Antigen presentation by classical MHC class I molecules to CD8+ T cells is a central aspect of the adaptive immune response. Here, we describe methods to monitor antigen presentation using the model ovalbumin Kb-binding peptide, SIINFEKL. SIINFEKL genetically incorporated into viral or cellular source proteins can be used to precisely probe various aspects of antigen presentation, including the kinetics of peptide generation, MHC class I surface stability, and presentation efficiency following pharmacological and genetic manipulations including genome wide and high throughput drug screening.

Acute Pharmacologic Degradation of a Stable Antigen Enhances Its Direct Presentation on MHC Class I Molecules.

Bifunctional degraders, also referred to as proteolysis-targeting chimeras (PROTACs), are a recently developed class of small molecules. They were designed to specifically target endogenous proteins for ubiquitin/proteasome-dependent degradation and to thereby interfere with pathological mechanisms of diseases, including cancer. In this study, we hypothesized that this process of acute pharmacologic protein degradation might increase the direct MHC class I presentation of degraded targets. By studying this question, we contribute to an ongoing discussion about the origin of peptides feeding the MHC class I presentation pathway. Two scenarios have been postulated: peptides can either be derived from homeostatic turnover of mature proteins and/or from short-lived defective ribosomal products (DRiPs), but currently, it is still unclear to what ratio and efficiency both pathways contribute to the overall MHC class I presentation. We therefore generated the intrinsically stable model antigen GFP-S8L-F12 that was susceptible to acute pharmacologic degradation via the previously described degradation tag (dTAG) system. Using different murine cell lines, we show here that the bifunctional molecule dTAG-7 induced rapid proteasome-dependent degradation of GFP-S8L-F12 and simultaneously increased its direct presentation on MHC class I molecules. Using the same model in a doxycycline-inducible setting, we could further show that stable, mature antigen was the major source of peptides presented, thereby excluding a dominant role of DRiPs in our system. This study is, to our knowledge, the first to investigate targeted pharmacologic protein degradation in the context of antigen presentation and our data point toward future applications by strategically combining therapies using bifunctional degraders with their stimulating effect on direct MHC class I presentation.

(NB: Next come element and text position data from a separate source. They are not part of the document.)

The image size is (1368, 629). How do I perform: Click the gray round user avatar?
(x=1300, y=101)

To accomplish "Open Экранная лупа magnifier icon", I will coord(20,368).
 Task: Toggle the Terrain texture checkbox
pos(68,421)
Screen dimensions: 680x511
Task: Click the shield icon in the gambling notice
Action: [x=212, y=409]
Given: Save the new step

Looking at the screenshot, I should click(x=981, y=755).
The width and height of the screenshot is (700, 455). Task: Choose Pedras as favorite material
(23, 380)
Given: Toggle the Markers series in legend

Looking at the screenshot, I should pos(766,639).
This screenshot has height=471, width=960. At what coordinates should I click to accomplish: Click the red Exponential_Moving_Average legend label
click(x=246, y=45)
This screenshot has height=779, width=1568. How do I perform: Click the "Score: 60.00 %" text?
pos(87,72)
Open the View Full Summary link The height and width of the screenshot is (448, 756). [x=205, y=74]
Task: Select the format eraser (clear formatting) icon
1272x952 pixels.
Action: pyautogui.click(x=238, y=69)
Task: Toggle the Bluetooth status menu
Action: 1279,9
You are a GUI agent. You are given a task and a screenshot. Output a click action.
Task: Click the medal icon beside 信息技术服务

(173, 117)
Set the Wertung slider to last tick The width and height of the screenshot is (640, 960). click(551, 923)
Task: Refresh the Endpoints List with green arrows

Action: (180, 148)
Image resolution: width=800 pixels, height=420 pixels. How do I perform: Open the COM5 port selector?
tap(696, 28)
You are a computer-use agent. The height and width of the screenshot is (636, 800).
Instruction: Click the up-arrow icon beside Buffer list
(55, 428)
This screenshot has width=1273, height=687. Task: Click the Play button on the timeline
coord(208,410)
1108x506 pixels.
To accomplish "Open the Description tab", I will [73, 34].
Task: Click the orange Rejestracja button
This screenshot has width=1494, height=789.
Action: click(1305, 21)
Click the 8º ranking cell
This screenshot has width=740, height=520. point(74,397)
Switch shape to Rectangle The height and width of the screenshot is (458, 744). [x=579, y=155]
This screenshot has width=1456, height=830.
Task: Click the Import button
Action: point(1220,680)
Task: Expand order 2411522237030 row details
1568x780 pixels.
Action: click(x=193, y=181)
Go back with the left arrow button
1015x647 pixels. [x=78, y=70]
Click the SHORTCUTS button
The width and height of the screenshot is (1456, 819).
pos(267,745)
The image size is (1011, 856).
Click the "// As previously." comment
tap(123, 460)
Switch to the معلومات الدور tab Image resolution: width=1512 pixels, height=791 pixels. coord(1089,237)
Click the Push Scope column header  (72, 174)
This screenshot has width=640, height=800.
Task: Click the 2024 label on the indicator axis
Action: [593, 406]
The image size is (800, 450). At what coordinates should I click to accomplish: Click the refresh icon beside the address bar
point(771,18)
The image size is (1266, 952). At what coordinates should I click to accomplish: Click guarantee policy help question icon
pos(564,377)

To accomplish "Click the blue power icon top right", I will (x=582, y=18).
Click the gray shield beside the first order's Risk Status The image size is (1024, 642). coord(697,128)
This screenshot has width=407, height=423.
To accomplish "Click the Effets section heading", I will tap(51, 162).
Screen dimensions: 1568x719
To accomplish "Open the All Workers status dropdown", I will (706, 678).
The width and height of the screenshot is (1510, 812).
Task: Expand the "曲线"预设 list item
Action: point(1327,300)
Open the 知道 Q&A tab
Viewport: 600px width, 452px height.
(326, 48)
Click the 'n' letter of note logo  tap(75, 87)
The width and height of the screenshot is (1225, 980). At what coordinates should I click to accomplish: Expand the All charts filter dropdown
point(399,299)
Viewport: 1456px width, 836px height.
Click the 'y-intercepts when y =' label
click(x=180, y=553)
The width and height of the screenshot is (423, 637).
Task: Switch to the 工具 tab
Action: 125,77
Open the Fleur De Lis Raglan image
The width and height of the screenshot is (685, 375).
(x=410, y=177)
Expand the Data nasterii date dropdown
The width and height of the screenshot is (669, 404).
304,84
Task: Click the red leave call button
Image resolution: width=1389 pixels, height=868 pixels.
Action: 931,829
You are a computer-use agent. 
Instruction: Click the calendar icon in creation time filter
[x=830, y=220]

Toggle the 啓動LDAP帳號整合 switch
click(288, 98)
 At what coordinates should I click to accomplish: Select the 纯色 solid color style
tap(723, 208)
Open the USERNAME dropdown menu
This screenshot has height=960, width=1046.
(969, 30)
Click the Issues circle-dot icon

Chaperone BAG6 is dispensable for MHC class I antigen processing and presentation.

Antigen processing for direct presentation on MHC class I molecules is a multistep process requiring the concerted activity of several cellular complexes. The essential steps at the beginning of this pathway, namely protein synthesis at the ribosome and degradation via the proteasome, have been known for years. Nevertheless, there is a considerable lack of factors identified to function between protein synthesis and degradation during antigen processing. Here, we analyzed the impact of the chaperone BAG6 on MHC class I cell surface expression and presentation of virus-derived peptides. Although an essential role of BAG6 in antigen processing has been proposed previously, we found BAG6 to be dispensable in this pathway. Still, interaction of BAG6 and the model antigen tyrosinase was enhanced during proteasome inhibition pointing towards a role of BAG6 in antigen degradation. Redundant chaperone pathways potentially mask the contribution of BAG6 to antigen processing and presentation.